**PAGE TEXT**
+ + + + +

My mom, Janet Hall Crump, appears often in my blog posts. She was my most direct connection to the farm. The stories she told became part of my stories – as though I’d been right there with her when things happened. Her sentiments became my sentiments, and sometimes it seems she lives on in my head, speaking to me moment to moment – thinking out loud the way she always did.
The other day, while making lunch, I heard her say, “Never put tomato on a chicken salad sandwich.” The lovely heirloom tomato I was about to slice stayed whole – my chicken salad unadorned. She’s been gone for six years, but there are times I feel she’s not only always with me, but that I’m becoming her. When I look at my hands, I see her hands. My sideways glance in the mirror shows her face. Her words come out of my mouth when I speak to my children and my husband and my grandchildren. Her adages and advice (“break your ear before you eat it” – “he who hesitates is lost” – “you’ll catch more flies with honey than with vinegar”) and mispronunciations (“clorestoral” – “bronical pneumonia” – “Manatuska Valley”) have become part of my family’s vocabulary. She was so full of life, always, and memories of her – both loveable and annoying – keep me company as I cut tomatoes, boil corn, do my shopping, and work on this blog.
Yesterday would have been her ninety-sixth birthday. On the farm they celebrated birthdays with cake and ice cream and presents. They donned their best clothes and took time away from chores to mark special occasions – birthdays, Thanksgiving, Christmas, etc. On her last birthday, her eighty-ninth, when she was in a nursing home after a stroke, we gave her a party. She was paralyzed on one side and could barely speak. But she still had her cheerful smile and her sense of humor. My brother gave her a toy hippo dressed in a pink tutu. When the hippo danced across the table to “Tiptoe Through the Tulips,” my mother laughed so hard tears ran down her face. She watched the hippo do its act several times, then turned to me and said, “Where’s my cake?”
In my very favorite photo of Janet, her face is hidden. She’s at a party, and she’s falling out of a little chair. It was typical for her to be in motion. Her personality was outgoing. She thrived on the chaos of farm and family life, and avoided quiet solitude. She didn’t hold anything back, and gave generously of her love, opinions, and judgments.
Another photo taken that same day shows her sitting in her white outfit – still just a baby, but already with her grown up face. She always looked like herself. She had powerful features and dynamic hair, and she took great pride in looking just right.

+ + + + +

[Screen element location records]

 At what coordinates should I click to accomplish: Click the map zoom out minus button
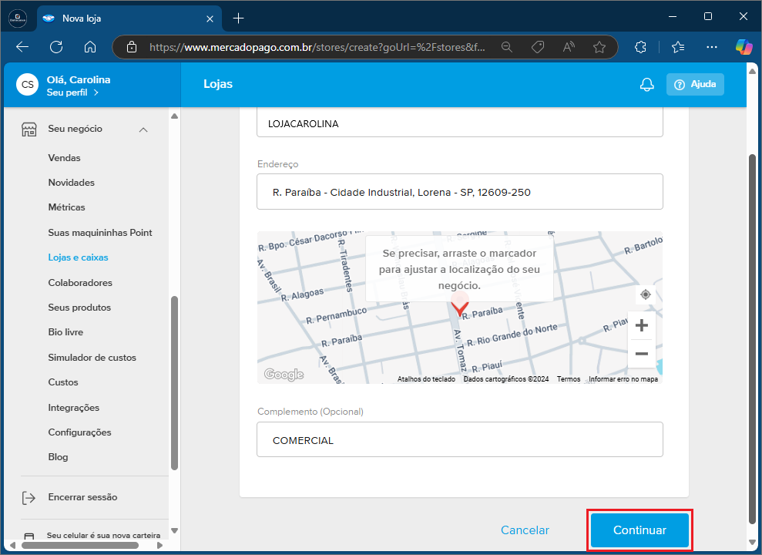641,354
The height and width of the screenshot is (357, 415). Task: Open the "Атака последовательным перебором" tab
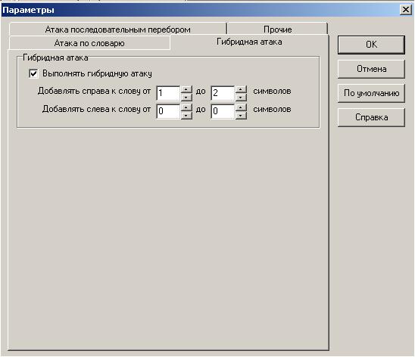click(x=118, y=29)
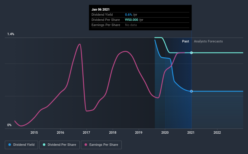Click the 2019 x-axis label
The width and height of the screenshot is (248, 154).
[139, 132]
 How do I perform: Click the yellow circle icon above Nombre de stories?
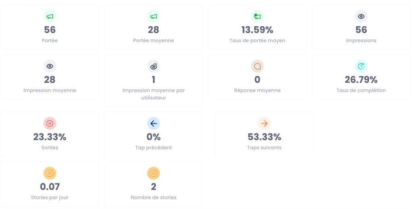tap(154, 173)
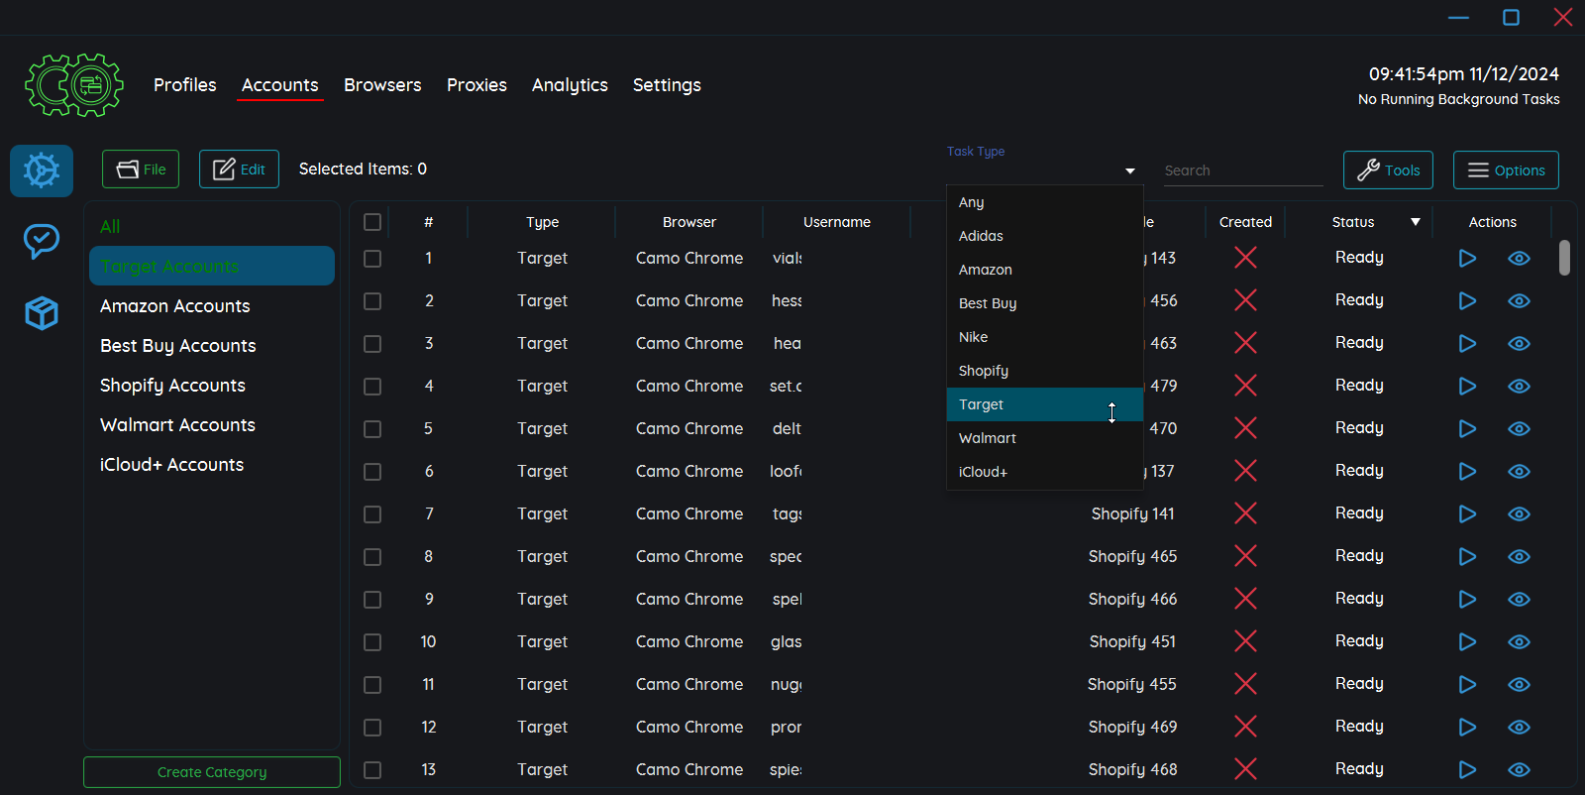Tick the checkbox for row 7
The height and width of the screenshot is (795, 1585).
coord(372,514)
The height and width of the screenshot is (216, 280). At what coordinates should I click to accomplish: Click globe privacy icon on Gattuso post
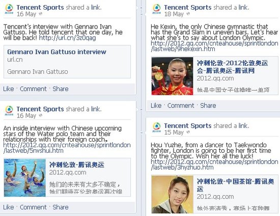(41, 14)
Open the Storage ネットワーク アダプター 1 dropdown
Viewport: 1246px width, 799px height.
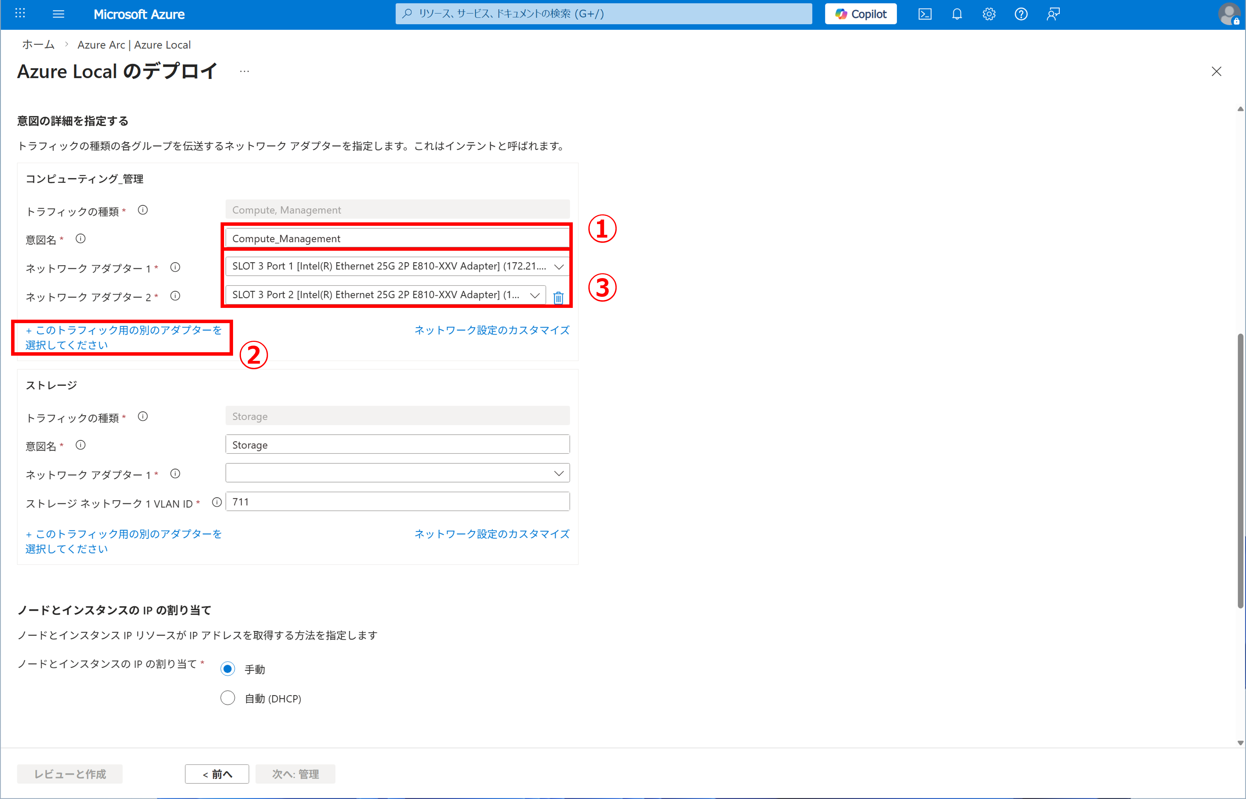coord(397,473)
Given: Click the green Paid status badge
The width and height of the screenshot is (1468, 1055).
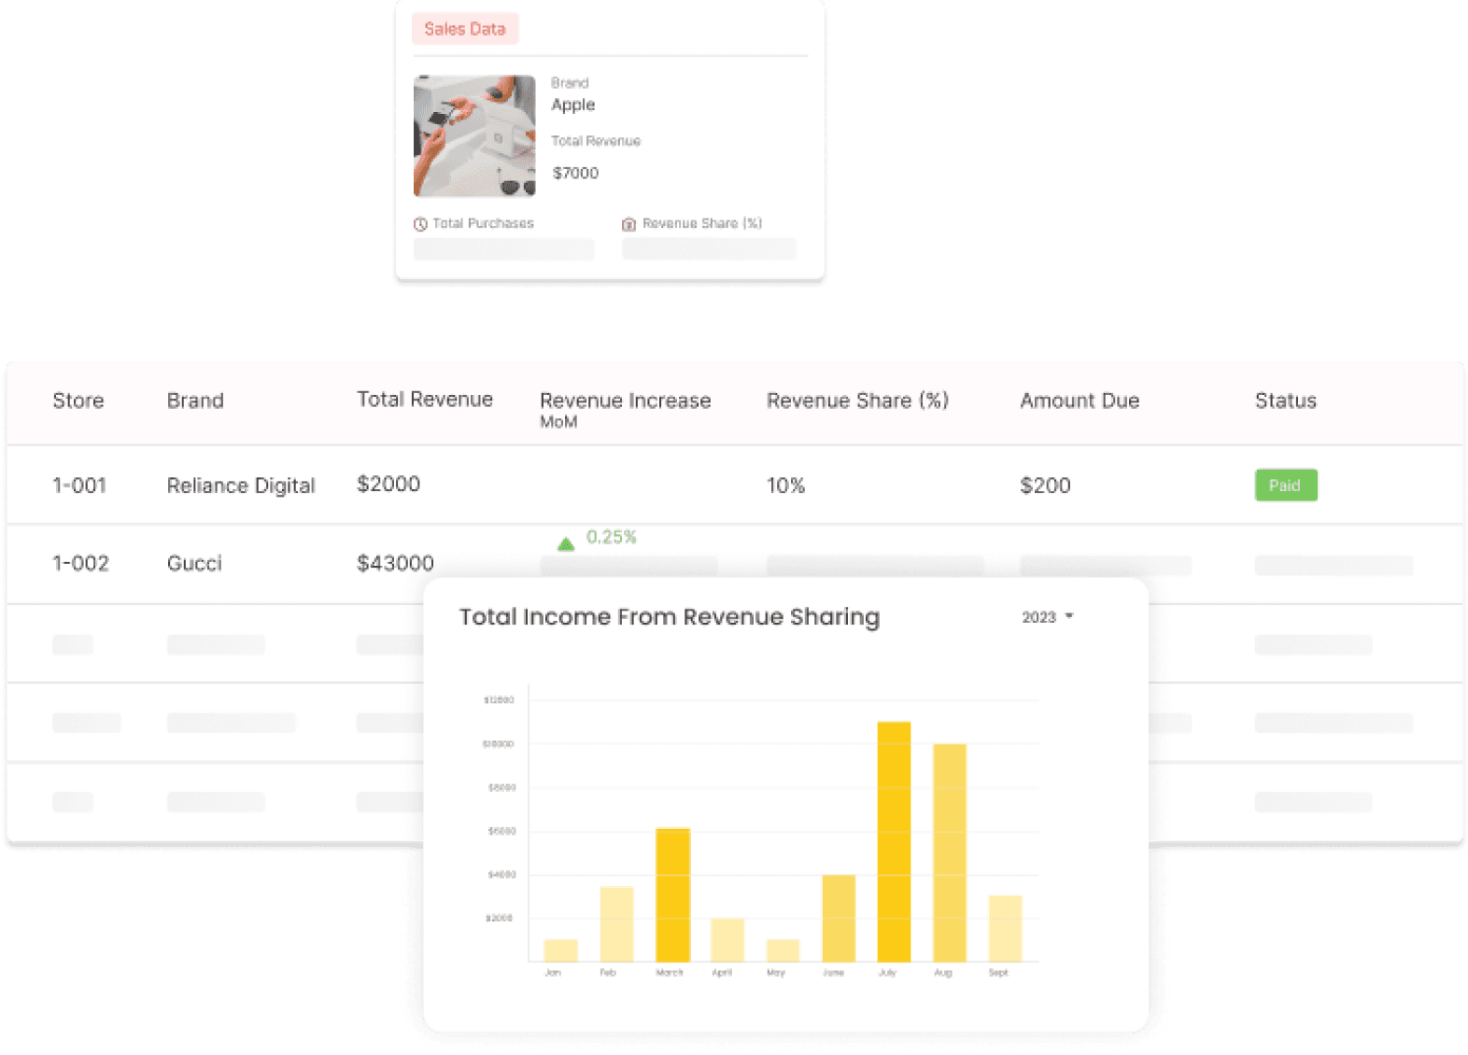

+ + + + +

**BRIEF A**
In the post remembering the writer's mother, what gift did the writer's brother give her on her eighty-ninth birthday?
**BRIEF B**
From the post remembering the writer's mother, quote the stretch from "Another photo taken" through "looking just right.".
**BRIEF C**
Pick up the post remembering the writer's mother after its final sentence and extend it.

**TASK ANSWER A**
A toy hippo dressed in a pink tutu.

**TASK ANSWER B**
Another photo taken that same day shows her sitting in her white outfit – still just a baby, but already with her grown up face. She always looked like herself. She had powerful features and dynamic hair, and she took great pride in looking just right.

**TASK ANSWER C**
One of her most frequent complaints about her childhood, which seemed otherwise idyllic, was that because she was the third child, no one had time to cut her hair properly or dress her in new clothes. But in entries from my great-grandmother’s journals it’s obvious Janet was loved and celebrated.
Friday, May 13, 1921 – “Nice day. Janet Hall went to the barbers with her mother and sister & brother – came home with her hair all nicely cut. Looking so sweet and peachy. Everyone admires her.” – Lydia Jane Hall
Her family threw a festive party for her on her third birthday.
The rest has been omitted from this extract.